Sunday, April 17, 2011

Passion Week

Several years ago, frustrated by the bunny and egg emphasis of Easter, I began exploring ways to make Passion Week fun and meaningful for our family. Since then, the week has became one of my favorite times of the year.

Palm Sunday

Palm Sunday
Stained glass window from Gloria Dei Lutheran Church, Downers Grove, Illinois

I love Palm Sunday. Watching the kids enter the sanctuary waving their palm branches and singing "Hosanna" always makes me cry. There is something profoundly moving seeing kids worship. During his sermon, our pastor asked, "what will your response be when God presents His King?" Just like when someone knocks on your door, you can choose to ignore them or open the door. But Jesus requires a response.

The Last Supper

Good Friday

This morning as I was reading Matthew's account of Jesus' betrayal, arrest, and crucifixion, a verse I'm sure I've read dozens of times stood out to me. Judas has just led a group of armed men to Jesus and identified him with a kiss (vs. 49-50), and Jesus responds, "Friend, do what you came for." Friend!!!!

One of my greatest fears, to the point that it is often the subject of a recurring dream, is that those whom I trust the most and hold the most dear betray me. Thankfully, I have never been betrayed outside of my nightmares, and if the feelings in my dreams are anywhere close to reality, I never want to experience it. I usually wake up suddenly, adrenalin pumping, knot in the pit of my stomach, feeling undone and hopeless. So when I read Jesus address to Judas at the moment of betrayal, it stopped me short.

I suppose some could say in response that Jesus knew Judas would betray Him. That He wasn't surprised. That He because he was fully God, He still loved him. While those all may be true, He also was still fully human, and when a human is betrayed by a friend it hurts.

I did a little digging to see the meaning behind the word "friend" in this context. The definition is "a comrade, mate, partner; in kindly address; friend (my good friend)." Doesn't that one word embody what Jesus says to us? We go our own way, do our own thing, fail to stand up for Him when we should, and after all that and much more, He still calls us Friend. When we humbly come to Him, seeking forgiveness, He does not turn away in anger or hurt or spite. He receives with open arms, welcoming His good friend.

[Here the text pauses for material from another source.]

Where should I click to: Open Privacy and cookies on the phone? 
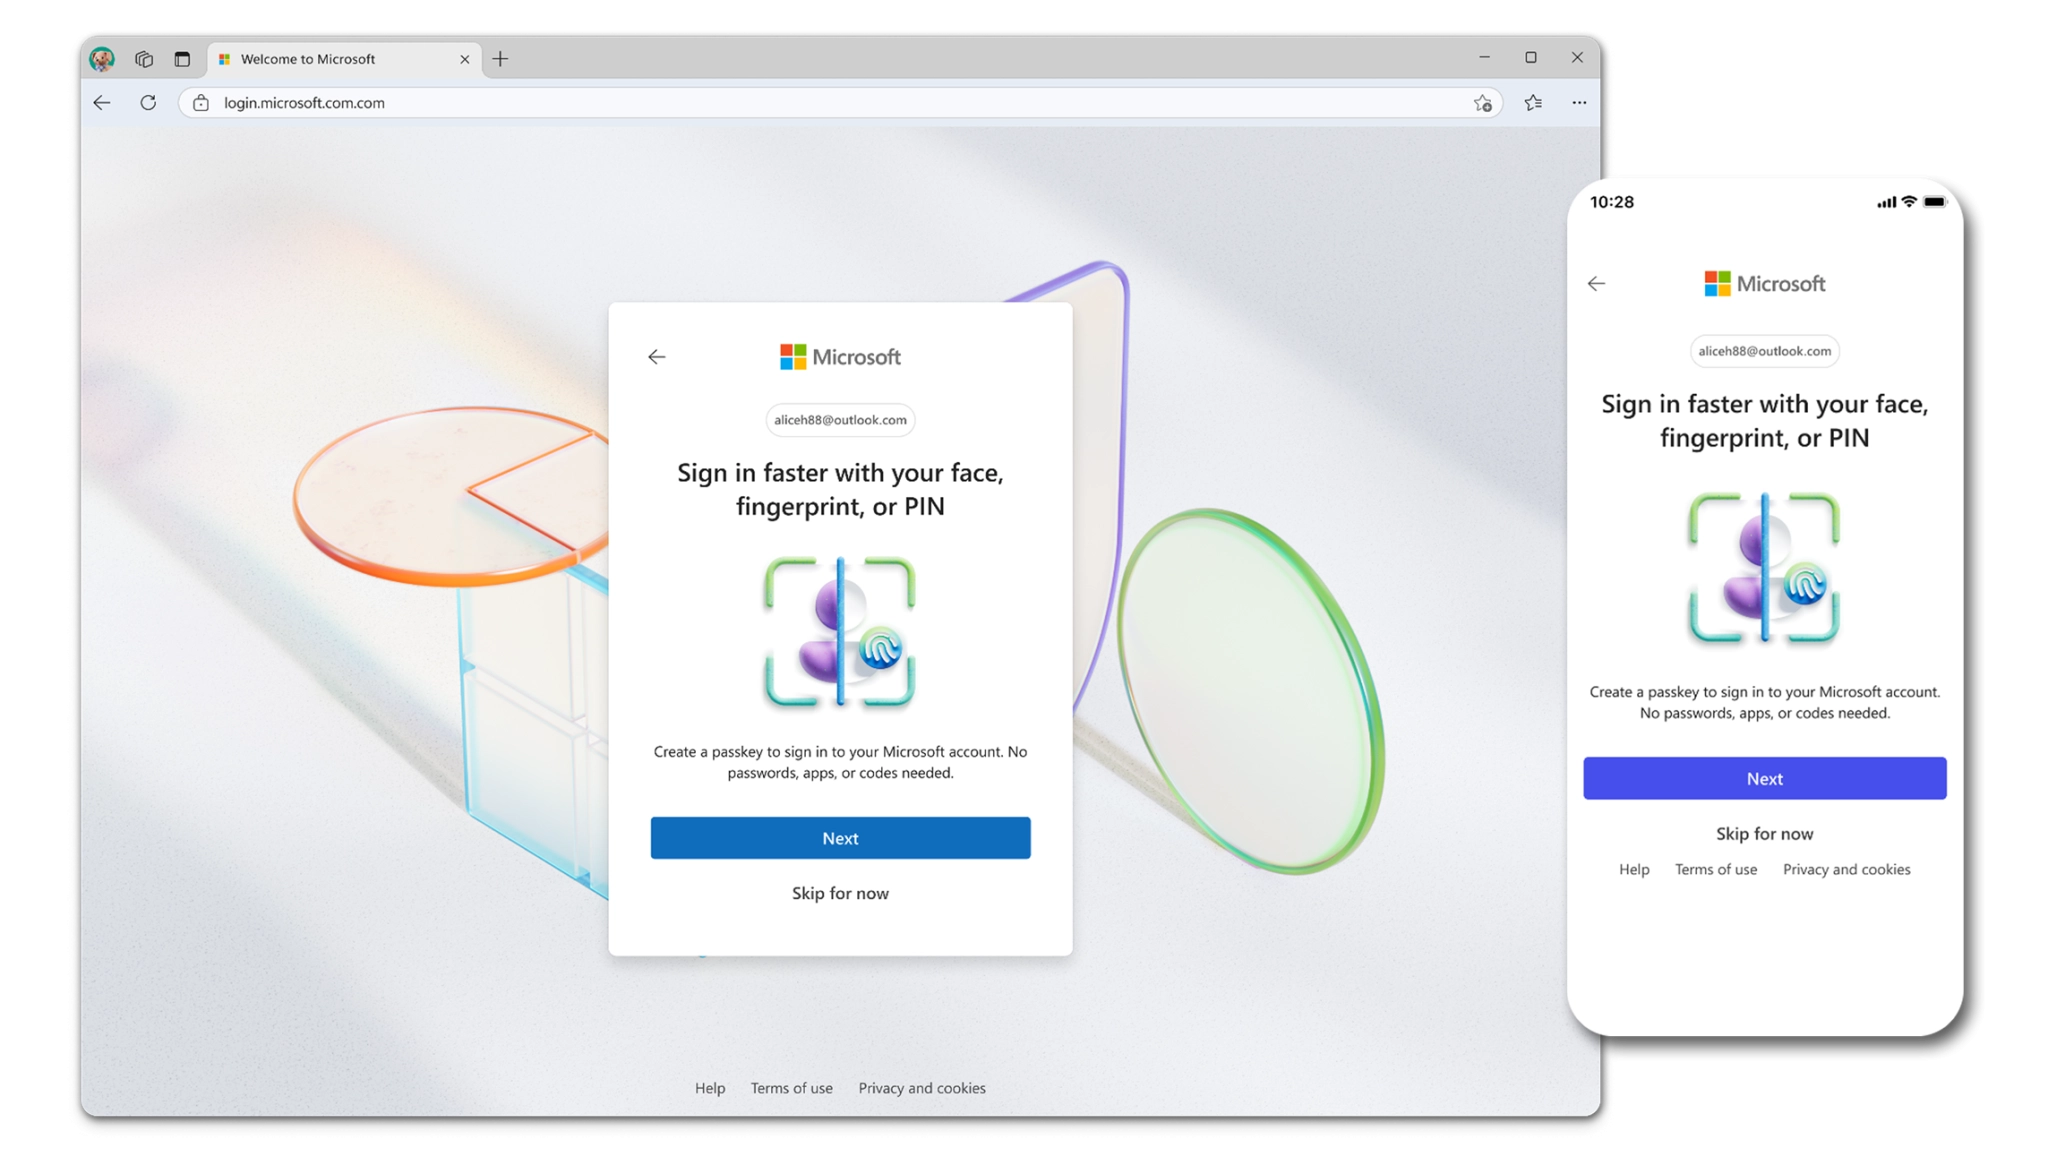[x=1846, y=870]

On this Good Friday, as I reflect on the work Jesus did on the cross, I am once again amazed that He calls me friend. That He willingly bore the pain and guilt of all my sin, just to be able to call me "friend" for eternity. I am without words.

Sunday, April 10, 2011

Tennis Shoes and Velvet

The other day as my kids romped at the playground, I noticed a little girl having a grand time. I couldn't help but smile to myself when I saw her outfit. She proudly wore a beautiful burgundy velvet dress that complimented her straight, dark hair. Admittedly, several years ago I would have wondered why a mother would allow her daughter to play at the park in dress clothes. Two daughters later, I have accepted (notice I did not say understand!) that velvet and monkey bars go together in the mind of many little girls. This little girl completed her ensemble with what looked like some very comfortable (and well-worn) tennis shoes.

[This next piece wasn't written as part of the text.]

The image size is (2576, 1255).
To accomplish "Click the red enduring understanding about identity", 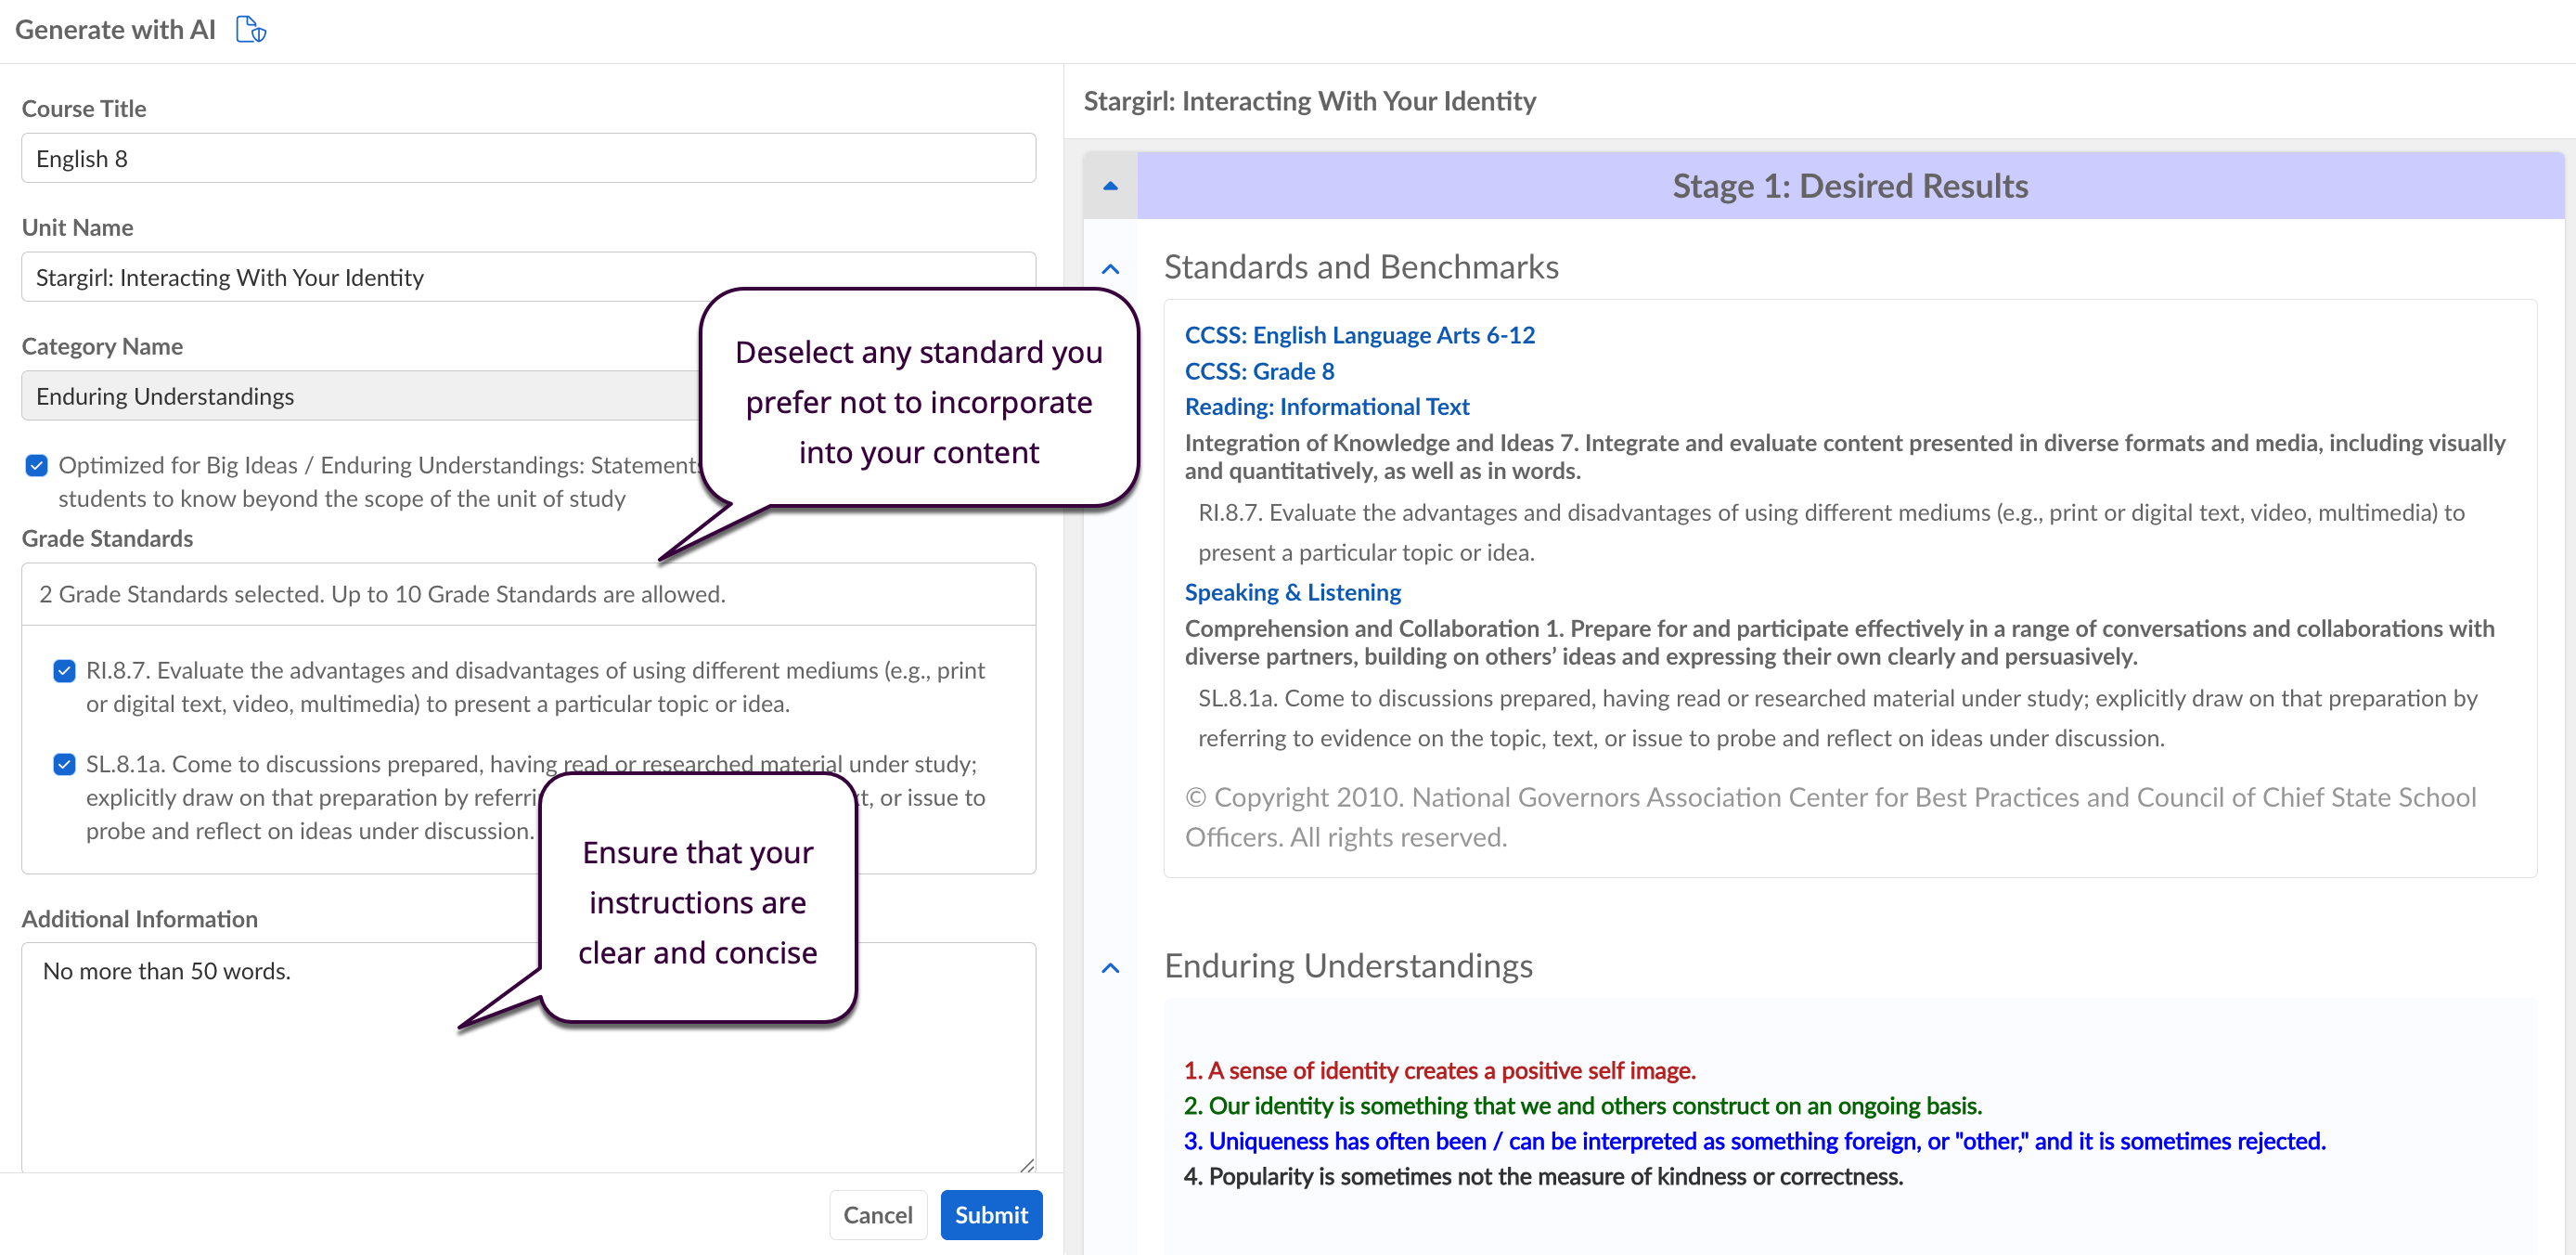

"What a picture," I thought. What a perfect visual of what I often feel battles within myself -- the war between feminine princess and strong woman. I'm not sure why or how, in my mind, the two became mutually exclusive, that I have to choose between between them. That embracing femininity means accepting weakness, brushing up on swooning, and abandoning activities I enjoy. Afterall how many princesses do you see swinging a hammer or appreciating classic cars? Can tool belts and china tea cups really live harmoniously side by side?

Studying Esther has revealed that she was a very strong woman but that did not detract from her femininity. If anything, the two complimented each other. Maybe that is why I've always loved her story. She's been one of my heros since I was a kid.

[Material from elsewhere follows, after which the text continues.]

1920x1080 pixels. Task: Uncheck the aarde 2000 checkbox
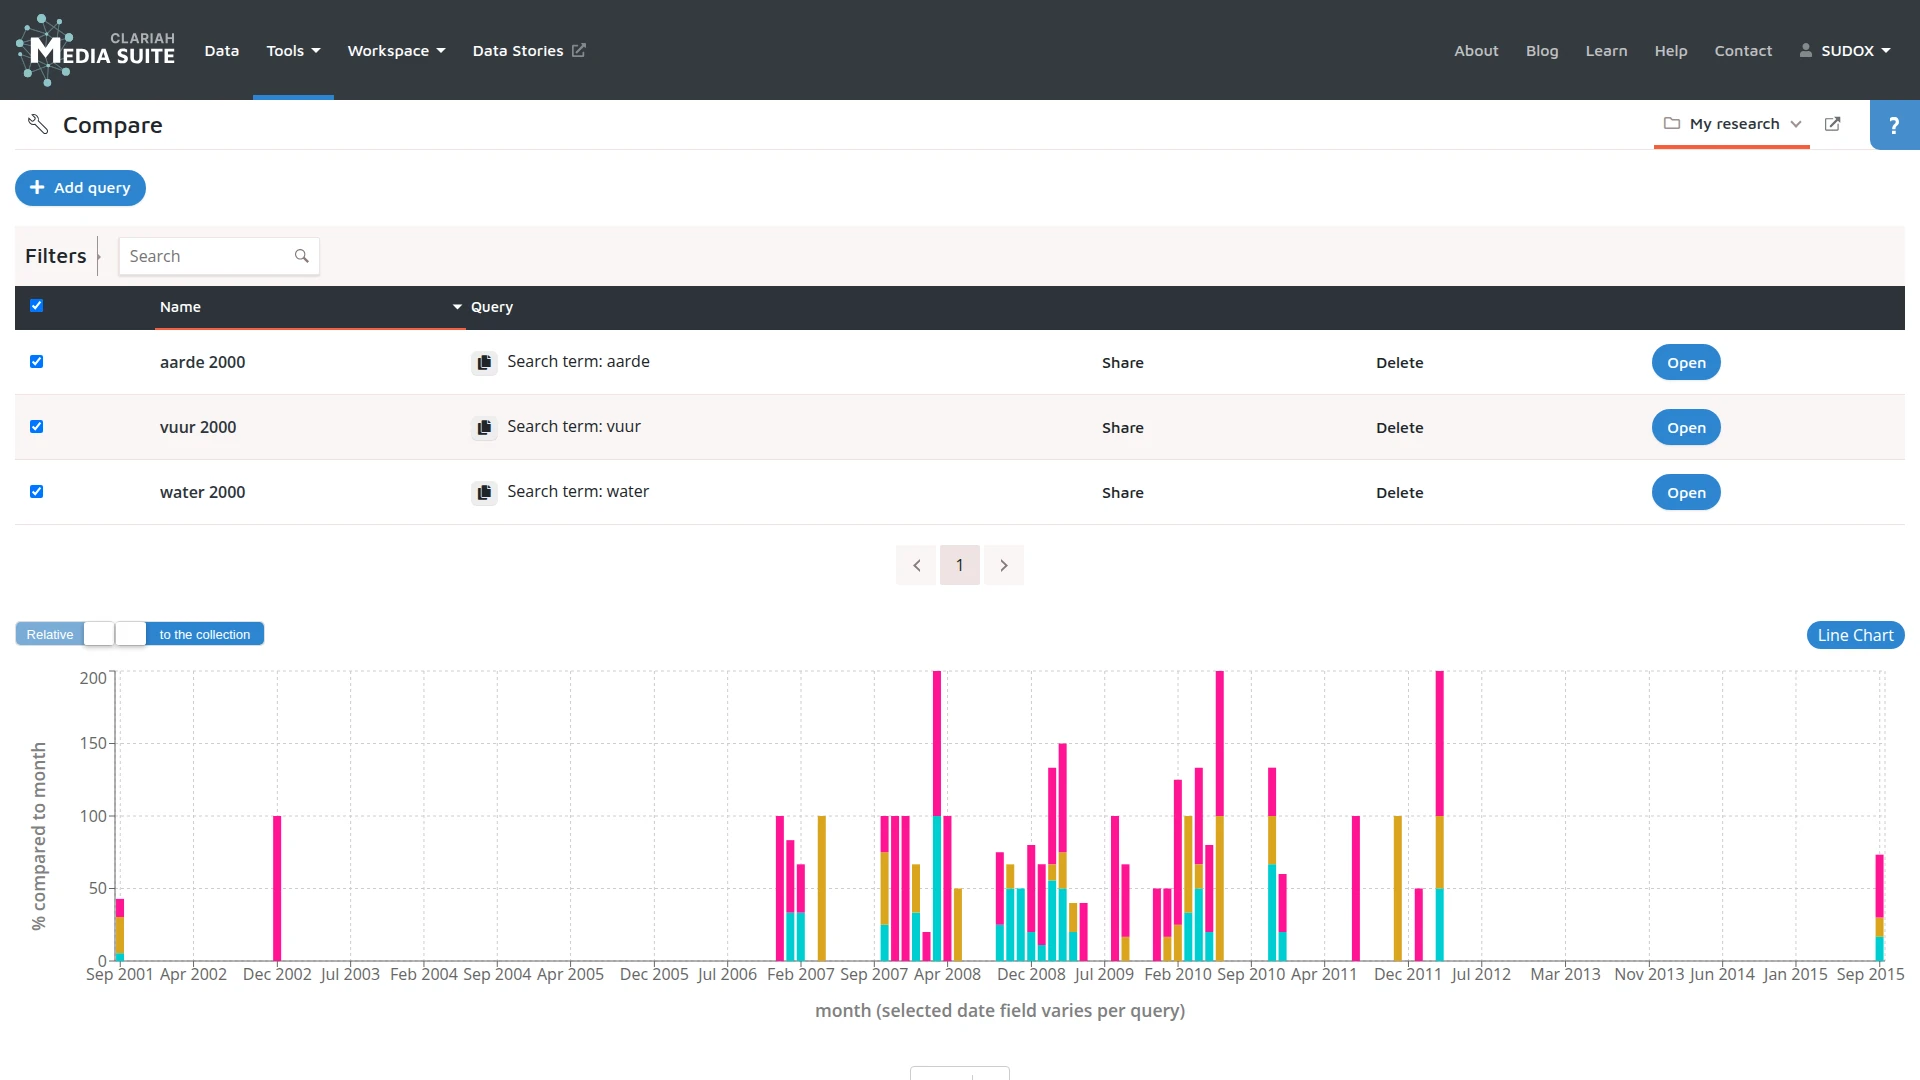point(37,362)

After watching the tyke at the park, I came home and reread Proverbs 31, trying to put words to the visual her outfit provided. Usually reading about the Proverbs superwoman brings out the Martha Stewart in me and I go overboard striving to do it all. But this time, I was able to overlook all of her accomplishments and focus on verse 25a. "She is clothed in strength and dignity..." That's it! It answers the dilemma I've struggled with for ages. It's strength and femininity rolled into one. It excuses any juxtaposition between pounding nails and high tea. It embraces every thread of variety that God wove together to make woman in His image. It's tennis shoes and velvet.